### WHAT YOU WILL DO
Output an exact reproduction of the data.

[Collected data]
= = = = =

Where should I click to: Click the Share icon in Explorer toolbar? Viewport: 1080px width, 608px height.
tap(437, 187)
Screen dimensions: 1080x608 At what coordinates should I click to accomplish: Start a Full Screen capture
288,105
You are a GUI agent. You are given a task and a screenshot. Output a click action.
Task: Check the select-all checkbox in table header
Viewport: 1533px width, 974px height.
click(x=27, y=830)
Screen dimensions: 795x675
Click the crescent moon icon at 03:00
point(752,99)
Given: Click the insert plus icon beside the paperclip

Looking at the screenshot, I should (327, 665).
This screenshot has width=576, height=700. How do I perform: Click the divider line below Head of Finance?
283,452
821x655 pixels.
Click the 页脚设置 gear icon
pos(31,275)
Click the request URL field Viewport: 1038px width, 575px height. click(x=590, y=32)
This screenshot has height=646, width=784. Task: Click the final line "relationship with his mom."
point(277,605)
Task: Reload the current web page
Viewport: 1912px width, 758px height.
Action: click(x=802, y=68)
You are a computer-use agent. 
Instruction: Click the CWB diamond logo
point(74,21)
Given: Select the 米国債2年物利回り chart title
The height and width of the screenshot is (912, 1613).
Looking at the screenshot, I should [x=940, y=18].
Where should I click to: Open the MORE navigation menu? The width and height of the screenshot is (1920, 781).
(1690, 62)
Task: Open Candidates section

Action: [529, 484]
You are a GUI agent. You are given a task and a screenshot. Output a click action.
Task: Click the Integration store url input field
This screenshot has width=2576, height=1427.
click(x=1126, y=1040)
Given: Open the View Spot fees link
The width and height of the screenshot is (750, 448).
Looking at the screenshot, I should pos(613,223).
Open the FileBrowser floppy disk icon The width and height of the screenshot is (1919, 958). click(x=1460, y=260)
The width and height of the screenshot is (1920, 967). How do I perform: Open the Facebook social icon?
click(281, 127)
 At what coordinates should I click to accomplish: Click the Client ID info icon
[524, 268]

= = = = =

### RESPONSE TO THE TASK
Where should I click to: Click the Share icon in Explorer toolbar? Viewport: 1080px width, 608px height.
tap(437, 187)
Screen dimensions: 1080x608 At what coordinates should I click to accomplish: Start a Full Screen capture
288,105
You are a GUI agent. You are given a task and a screenshot. Output a click action.
Task: Check the select-all checkbox in table header
Viewport: 1533px width, 974px height.
click(x=27, y=830)
Screen dimensions: 795x675
Click the crescent moon icon at 03:00
point(752,99)
Given: Click the insert plus icon beside the paperclip

Looking at the screenshot, I should (327, 665).
This screenshot has width=576, height=700. How do I perform: Click the divider line below Head of Finance?
283,452
821x655 pixels.
Click the 页脚设置 gear icon
pos(31,275)
Click the request URL field Viewport: 1038px width, 575px height. click(x=590, y=32)
This screenshot has height=646, width=784. Task: Click the final line "relationship with his mom."
point(277,605)
Task: Reload the current web page
Viewport: 1912px width, 758px height.
Action: click(x=802, y=68)
You are a computer-use agent. 
Instruction: Click the CWB diamond logo
point(74,21)
Given: Select the 米国債2年物利回り chart title
The height and width of the screenshot is (912, 1613).
Looking at the screenshot, I should [x=940, y=18].
Where should I click to: Open the MORE navigation menu? The width and height of the screenshot is (1920, 781).
(1690, 62)
Task: Open Candidates section

Action: [529, 484]
You are a GUI agent. You are given a task and a screenshot. Output a click action.
Task: Click the Integration store url input field
This screenshot has width=2576, height=1427.
click(x=1126, y=1040)
Given: Open the View Spot fees link
The width and height of the screenshot is (750, 448).
Looking at the screenshot, I should pos(613,223).
Open the FileBrowser floppy disk icon The width and height of the screenshot is (1919, 958). click(x=1460, y=260)
The width and height of the screenshot is (1920, 967). How do I perform: Open the Facebook social icon?
click(281, 127)
 At what coordinates should I click to accomplish: Click the Client ID info icon
[524, 268]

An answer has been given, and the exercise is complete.